§ **Okuma metni**
Bir önceki yazımızda neo-liberalizmin estirdiği polyannacı iyimserliğin dinin ve dünyanın gerçekliği ile uyuşmadığını, barış ve özgürlük söylemlerinin dünyada gittikçe artan kötülük ve olumsuzlukları açıklayamayacağını söylemiştik.
Dahası gereksiz ve içi boş iyimserliğin, kötülük odaklarının ve insanlığın düşmanlarının plan ve uygulamalarının üstünü örten bir perde görevi gördüğünü de eklemek gerekir. Genelde tüm dinlerin, özelde de İslam’ın varlık amacı kötülük odaklarını tanıtmak ve bu odakların kötülüklerine engel olmaktır. Dinde davet ve tebliğ düşman olduğu için vardır ve anlamlıdır. İdeolojiler adalet ve iyiliği hakim kılmak amacı güderler.
Gelelim düşmanın ve kötülük odaklarının neler olduğuna…
İnsan da İblis Gibi Şeytan Olabilir.
Malum olduğu üzere meleklerin saygı duyduğu İblis isyan edince adı Şeytana dönüşüverdi. İblisi Şeytanlaştıran şey inkâr etmesi değil, kibir duyması idi. İblis Allah’ın varlığına “iman” eder. Ama insanı kıskandığı ve üstünlüğünü kabul edemediği için isyan eder. Bir anlamda ilk faşist İblistir.
Ben ondan üstünüm, çünkü beni ateşten, onu ise topraktan yarattın. (Sad 76)
Şeytan Müslümanlara ve dindarlara değil, tür olarak “insan”a karşıdır. Dolayısıyla düşman kimdir denildiğinde verilecek ilk cevap iblis-şeytandır.
“Dedi ki: 'Rabbim, beni saptırmana karşılık, andolsun, ben de yeryüzünde onlara, (sana başkaldırmayı ve dünya tutkularını) süsleyip-çekici göstereceğim ve onların tümünü mutlaka kışkırtıp-saptıracağım.” (Hicr 39)

§ **Beklenen iş**
Kötülük odakları ve Şeytan üzerine yazıyı, Hicr suresinden yapılan son alıntının ardından sürdürün. Veriler bu işte hiçbir rol oynamaz.

§ **Sağlanan veriler**
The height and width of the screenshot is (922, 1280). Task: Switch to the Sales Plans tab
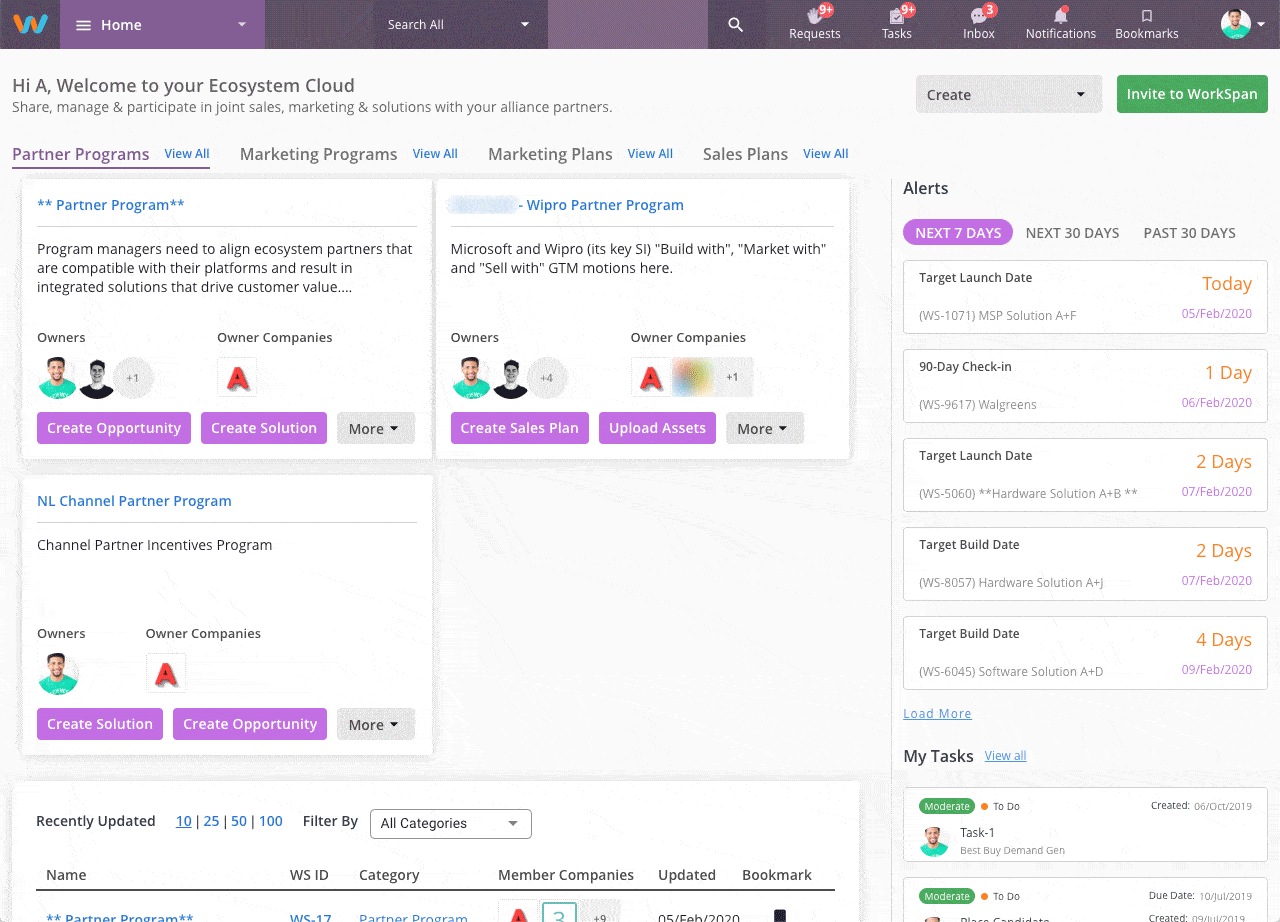click(x=744, y=154)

§ **Görev sonucu**
Şeytan Kurana göre kötülüğün kaynağı, kötülüğe çağıran demektir. Dolayısıyla insan da şeytan olabilir. Zira günümüzde birçok insanı türdeşleri kötülüğe sevk etmektedir. Gençlerin sigara, zina, alkol, kumar gibi alışkanlıklara alışmasının sebebi, ifade biraz ağır kaçsa da onun şeytani arkadaşlık ilişkileridir.
“İnsan ve cin şeytanlarının şerrinden Allah’a sığınırım.” (Nas Suresi 6. ayet)
Ayrıca insan benliğinin bir parçası olan nefs- benlik te fısıltılarıyla insanın kötülük işlemesine neden olmaktadır. Kibir, hased, öfke, kıskançlık, talepkârlık, ikiyüzlülük, kin, mal-makam sevgisi nefsi ve nesli helak eden içimizdeki şeytanlardır.
“Nefis ısrarla kötülüğü emreder.” Yusuf 53
Kurumsal Şeytanlar – Kurumsal Kötülük Daha Tehlikelidir
Kötülük iblis ve insan örneğinde kişisel bir boyut taşıdığı gibi aynı zamanda kurumsal bir boyut da taşır. Asıl tehlikeli olan da kurumsal kötülük odaklarıdır.
Siyonizm, Derin Devlet, Endüstriyel Kapitalizm, Neo Liberal Sistem, Triletarel Komisyon, Bilderberg, Mossad, ABD ve NATO bu odaklar için sık kullanılan örneklerdir. Bu odakların çeşitleri ve özellikleri farklı farklıdır.
Kurumsal şeytanlardan biri olan CİA’yı örneklendirelim.
ABD’nin küresel işlerden sorumlu istihbarat örgütü CİA dünya dengelerini değiştirmek için 8 adet düşünce üretme ve strateji merkezi ile çalışmaktadır. Bunların dördü Amerikan İmparatorluğunu yıkmak için projeler geliştiriyor ve diğer dördüne gönderiyor. Diğer dört kuruluş ta karşı projeler üretiyor. Ortak amaçları ABD’nin devamı. Bunun gibi resmi ve gayri resmi çalışma ve planlamalar ile yeryüzünde kötülüğün yaygınlaşması için gece gündüz çalışıyorlar.
Yahudi olamayanların Siyonizm’in hedeflerine hizmet edebilmesi için kurgulanan Masonluk küresel ve yerel amaçlarını gizli örgütlenmeler ve çalışmalarla yaymaya çalışmaktadır.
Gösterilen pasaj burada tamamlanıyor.